Thursday, November 17, 2011

A Note from Diane Edgecomb

Those of you who know storyteller Diane Edgecomb are aware of her devotion to the Kurdish people and the reverence and joy with which she shares their tales.  I recently received the email post below from her.  Please read it and assist her if possible.  The task she is undertaking is a daunting one.  Many hands will make the load lighter.
Linda Goodman
November 10, 2011
Dear friends,
It is with a heavy heart that I am writing to you about the situation in Van, Turkey where another major earthquake just happened.
Van and Ercis (area most hit by the first quake), Turkey form the hub where I begin all of my storytelling journeys among the Kurdish people. They have been rocked by major earthquakes. Another one happened today. This last Sunday I was at a meeting of the New England Kurdish Community. There eyes were hollow with sorrow and they do not even know how to reach out with their fund raising efforts. They are new immigrants and they also have no country of their own to support any efforts.
The community is decimated by the way the Turkish government has interfered with humanitarian efforts. In an effort to make sure it has absolute control over this region, Turkey delayed relief efforts offered from Israel and other well-equipped countries for six crucial days. Family members of my friends texted from under the rubble "I am here, I am here" until they finally fell silent.
I have worked with these resilient and wonderful people for over ten years and am going to be heavily involved in trying to raise funds as quickly as possible. Tents are arriving for the homeless, but can you imagine living in a tent during a New England winter? Winters in the Kurdish region are much more fierce. They need wooden houses and my friend, Memet who is in the area, of his own determination and sense of service is already building these structures in a tremor free zone. I hope that some among you will consider helping in the effort I need to launch. Any help in any way is so appreciated.
If anyone has ties to any religious or other group that supports humanitarian aid and would ask on behalf of this cause, please please let me know. I can go anywhere to speak, show slides, and invite the Kurdish community whenever they are available. It is such a horrible situation. And it seems that everywhere I turn there is a cruel reminder.

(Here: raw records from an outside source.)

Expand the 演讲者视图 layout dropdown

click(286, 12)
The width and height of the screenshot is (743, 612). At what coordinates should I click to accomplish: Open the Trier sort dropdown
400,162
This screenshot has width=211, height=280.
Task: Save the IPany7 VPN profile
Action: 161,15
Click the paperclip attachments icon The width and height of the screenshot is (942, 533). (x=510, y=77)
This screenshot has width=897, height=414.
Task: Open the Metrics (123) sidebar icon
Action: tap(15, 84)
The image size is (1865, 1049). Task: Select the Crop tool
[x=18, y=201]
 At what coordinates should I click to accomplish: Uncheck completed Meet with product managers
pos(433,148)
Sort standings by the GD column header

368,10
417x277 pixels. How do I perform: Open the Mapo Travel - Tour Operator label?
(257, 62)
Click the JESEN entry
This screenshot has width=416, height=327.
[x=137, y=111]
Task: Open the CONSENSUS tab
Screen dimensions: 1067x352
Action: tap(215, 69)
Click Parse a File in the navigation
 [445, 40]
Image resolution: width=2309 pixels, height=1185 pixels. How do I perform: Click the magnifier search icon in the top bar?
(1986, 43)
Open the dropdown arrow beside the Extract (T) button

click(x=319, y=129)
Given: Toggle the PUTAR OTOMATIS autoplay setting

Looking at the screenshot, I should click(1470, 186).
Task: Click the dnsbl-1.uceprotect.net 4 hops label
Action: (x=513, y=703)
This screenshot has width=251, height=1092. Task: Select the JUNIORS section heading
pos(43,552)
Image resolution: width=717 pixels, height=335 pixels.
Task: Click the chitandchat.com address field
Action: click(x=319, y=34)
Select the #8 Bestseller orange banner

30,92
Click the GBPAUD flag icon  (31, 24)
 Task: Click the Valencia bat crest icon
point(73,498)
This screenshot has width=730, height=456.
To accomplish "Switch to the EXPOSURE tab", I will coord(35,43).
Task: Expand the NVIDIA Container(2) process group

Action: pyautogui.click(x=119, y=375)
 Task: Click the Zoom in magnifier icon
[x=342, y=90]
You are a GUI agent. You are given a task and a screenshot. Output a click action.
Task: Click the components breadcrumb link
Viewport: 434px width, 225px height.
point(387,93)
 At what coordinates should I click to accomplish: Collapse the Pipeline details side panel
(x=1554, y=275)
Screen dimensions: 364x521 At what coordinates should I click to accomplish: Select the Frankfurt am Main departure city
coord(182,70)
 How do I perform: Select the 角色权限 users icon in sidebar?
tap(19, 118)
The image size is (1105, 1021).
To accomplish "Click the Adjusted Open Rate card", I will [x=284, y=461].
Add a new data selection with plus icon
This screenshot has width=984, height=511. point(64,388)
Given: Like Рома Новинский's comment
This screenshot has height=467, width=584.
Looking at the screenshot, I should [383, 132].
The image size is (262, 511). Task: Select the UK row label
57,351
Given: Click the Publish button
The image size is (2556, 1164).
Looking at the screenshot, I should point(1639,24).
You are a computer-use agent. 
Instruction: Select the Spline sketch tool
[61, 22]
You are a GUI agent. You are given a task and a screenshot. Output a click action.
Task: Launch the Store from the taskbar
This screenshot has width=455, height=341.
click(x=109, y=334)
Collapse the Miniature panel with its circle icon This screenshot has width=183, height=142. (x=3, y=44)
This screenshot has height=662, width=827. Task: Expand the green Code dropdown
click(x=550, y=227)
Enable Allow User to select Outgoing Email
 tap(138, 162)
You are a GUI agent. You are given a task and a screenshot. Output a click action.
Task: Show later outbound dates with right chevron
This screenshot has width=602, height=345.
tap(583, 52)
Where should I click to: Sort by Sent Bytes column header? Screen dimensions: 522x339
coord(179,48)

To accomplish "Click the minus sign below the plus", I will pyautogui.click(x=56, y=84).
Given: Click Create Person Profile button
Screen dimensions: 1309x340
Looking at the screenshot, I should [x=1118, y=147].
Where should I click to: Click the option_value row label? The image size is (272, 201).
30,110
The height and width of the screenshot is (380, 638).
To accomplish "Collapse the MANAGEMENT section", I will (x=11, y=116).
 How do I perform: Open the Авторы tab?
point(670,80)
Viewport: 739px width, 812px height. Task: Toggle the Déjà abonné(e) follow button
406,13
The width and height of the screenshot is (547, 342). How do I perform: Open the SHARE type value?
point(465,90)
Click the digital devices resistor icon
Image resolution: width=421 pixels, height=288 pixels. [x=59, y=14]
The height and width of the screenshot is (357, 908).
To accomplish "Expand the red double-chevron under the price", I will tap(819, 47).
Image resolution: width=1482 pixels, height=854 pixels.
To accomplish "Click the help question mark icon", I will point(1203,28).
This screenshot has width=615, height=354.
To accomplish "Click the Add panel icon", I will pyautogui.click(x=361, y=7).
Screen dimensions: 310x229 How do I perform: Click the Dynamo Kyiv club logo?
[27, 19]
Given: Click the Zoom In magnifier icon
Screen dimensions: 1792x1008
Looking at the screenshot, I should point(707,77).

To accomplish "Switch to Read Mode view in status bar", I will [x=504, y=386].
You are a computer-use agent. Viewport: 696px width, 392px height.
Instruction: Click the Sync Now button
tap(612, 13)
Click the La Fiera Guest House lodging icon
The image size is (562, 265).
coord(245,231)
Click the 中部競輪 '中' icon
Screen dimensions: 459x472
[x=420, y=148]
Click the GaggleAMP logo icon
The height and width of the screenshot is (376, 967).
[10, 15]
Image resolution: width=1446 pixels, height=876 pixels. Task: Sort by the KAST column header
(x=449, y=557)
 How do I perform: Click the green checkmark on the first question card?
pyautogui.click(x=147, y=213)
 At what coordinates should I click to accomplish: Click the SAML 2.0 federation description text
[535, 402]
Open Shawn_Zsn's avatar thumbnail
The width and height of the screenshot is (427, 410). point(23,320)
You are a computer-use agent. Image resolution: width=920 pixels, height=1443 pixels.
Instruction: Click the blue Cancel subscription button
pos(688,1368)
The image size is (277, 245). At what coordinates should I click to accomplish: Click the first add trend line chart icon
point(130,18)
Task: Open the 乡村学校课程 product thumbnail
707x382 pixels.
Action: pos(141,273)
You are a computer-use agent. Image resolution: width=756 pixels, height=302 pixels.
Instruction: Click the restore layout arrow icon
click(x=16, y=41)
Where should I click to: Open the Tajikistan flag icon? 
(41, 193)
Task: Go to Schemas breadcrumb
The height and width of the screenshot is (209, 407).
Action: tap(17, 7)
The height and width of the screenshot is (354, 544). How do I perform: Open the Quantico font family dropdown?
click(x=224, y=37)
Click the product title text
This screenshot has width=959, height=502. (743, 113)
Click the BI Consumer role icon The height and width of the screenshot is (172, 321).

Yesterday driving home I saw a billboard "Can you imagine not having a home to go to?" I again imagined and also imagined winter descending.
Please let me know if you have any thoughts or ideas or can help in anyway.
Diane Edgecomb
PS here was the latest news on what people are suffering in the Kurdish region of Turkey today, hours after the second quake ....
"Riot police in the Kurdish region fired tear gas and used batons to disperse protesters angry at the state's relief efforts after the second earthquake in eastern Turkey in three weeks. Rescue teams searched for survivors after the 5.7 magnitude tremor on Wednesday night heaped misery on the predominantly Kurdish region where many people died following a major quake on October 23.
"How can you fire pepper spray on people who have already suffered so much?" said Abdulrahim Kaplan, 32. He had gone to the crisis center for a tent when police began firing tear gas, he said. "Our people are freezing. We are sleeping outside -- all seven of my family," he said, complaining bitterly over the alleged unfair distribution of tents. "Some people take five tents, some 10 and others get nothing. This is wrong." Thousands of families are living in makeshift camps with temperatures falling to freezing with the onset of winter. The latest tremor cut power to the area.